**Exercise goal**
Count the lines in the records below that contain the word "speaker", and give only that number.

[Items from a dataset]
■ ■ ■
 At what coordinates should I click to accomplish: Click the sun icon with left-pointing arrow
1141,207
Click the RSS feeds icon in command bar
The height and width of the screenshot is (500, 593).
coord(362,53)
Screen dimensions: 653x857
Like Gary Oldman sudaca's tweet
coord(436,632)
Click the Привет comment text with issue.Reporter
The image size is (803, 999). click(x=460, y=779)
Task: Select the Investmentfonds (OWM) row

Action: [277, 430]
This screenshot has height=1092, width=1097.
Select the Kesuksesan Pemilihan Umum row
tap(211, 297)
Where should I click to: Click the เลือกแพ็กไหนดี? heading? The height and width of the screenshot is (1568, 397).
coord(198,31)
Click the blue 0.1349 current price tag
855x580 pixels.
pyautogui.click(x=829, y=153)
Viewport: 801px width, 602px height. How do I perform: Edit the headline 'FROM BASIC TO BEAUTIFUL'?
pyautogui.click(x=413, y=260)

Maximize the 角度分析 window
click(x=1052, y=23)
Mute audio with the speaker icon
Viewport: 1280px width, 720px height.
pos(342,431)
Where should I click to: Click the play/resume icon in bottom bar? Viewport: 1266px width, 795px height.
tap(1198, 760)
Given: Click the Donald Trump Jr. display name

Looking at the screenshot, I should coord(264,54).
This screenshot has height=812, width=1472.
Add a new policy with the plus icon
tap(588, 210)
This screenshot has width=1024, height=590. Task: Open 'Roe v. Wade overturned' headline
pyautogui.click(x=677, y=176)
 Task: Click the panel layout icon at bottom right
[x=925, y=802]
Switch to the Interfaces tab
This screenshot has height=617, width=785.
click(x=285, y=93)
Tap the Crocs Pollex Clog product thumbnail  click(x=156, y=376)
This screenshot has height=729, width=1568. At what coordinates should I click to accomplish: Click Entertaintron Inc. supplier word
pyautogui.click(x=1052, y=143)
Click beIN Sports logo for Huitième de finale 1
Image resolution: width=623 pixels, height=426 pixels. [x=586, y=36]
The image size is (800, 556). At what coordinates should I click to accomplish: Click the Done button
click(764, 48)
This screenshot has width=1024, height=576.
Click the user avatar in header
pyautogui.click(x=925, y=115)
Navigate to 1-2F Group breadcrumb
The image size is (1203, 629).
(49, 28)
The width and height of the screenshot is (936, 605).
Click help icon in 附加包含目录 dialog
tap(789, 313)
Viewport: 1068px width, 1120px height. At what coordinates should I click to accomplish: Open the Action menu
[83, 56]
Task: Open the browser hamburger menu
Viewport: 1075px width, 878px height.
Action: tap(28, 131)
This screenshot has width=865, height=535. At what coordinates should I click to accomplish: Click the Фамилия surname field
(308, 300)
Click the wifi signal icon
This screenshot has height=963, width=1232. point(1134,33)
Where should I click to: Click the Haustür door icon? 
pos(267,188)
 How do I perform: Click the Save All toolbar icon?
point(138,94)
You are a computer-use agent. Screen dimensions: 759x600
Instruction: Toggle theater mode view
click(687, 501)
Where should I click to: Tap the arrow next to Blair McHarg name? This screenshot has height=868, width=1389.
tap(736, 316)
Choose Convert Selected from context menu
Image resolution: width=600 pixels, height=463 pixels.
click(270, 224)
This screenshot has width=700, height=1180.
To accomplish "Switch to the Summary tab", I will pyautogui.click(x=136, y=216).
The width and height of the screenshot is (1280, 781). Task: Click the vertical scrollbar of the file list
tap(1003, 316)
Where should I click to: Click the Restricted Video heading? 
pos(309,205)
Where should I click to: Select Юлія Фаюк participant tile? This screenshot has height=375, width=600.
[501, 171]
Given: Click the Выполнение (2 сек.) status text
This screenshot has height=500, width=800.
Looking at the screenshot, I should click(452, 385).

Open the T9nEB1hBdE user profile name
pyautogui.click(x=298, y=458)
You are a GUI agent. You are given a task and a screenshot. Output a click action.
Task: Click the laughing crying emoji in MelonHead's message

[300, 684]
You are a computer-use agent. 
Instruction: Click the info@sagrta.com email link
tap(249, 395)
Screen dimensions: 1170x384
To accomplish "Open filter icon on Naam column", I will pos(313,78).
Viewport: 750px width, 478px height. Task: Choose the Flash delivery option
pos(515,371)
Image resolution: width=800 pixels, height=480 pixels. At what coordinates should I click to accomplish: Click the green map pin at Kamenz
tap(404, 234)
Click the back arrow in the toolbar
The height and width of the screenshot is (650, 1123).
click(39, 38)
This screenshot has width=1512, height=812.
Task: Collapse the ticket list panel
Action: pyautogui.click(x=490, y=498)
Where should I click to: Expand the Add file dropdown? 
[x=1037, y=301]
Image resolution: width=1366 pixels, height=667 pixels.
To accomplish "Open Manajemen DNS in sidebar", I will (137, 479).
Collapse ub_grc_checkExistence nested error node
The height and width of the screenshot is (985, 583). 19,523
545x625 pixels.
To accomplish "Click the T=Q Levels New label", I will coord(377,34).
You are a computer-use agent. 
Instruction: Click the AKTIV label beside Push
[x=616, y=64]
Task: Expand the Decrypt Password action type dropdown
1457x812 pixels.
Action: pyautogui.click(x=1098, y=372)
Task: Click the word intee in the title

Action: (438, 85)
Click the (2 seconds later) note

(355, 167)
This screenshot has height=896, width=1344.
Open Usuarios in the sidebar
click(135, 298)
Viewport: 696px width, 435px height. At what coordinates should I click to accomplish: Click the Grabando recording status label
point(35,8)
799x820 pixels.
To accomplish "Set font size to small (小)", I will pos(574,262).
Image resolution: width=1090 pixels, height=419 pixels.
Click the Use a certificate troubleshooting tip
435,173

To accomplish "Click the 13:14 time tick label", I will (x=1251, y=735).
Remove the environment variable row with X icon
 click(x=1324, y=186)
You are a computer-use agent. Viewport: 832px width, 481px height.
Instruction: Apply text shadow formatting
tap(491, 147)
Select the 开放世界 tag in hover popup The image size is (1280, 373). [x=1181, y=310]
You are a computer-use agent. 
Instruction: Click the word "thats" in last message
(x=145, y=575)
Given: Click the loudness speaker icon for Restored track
■ ■ ■
**Problem solution**
2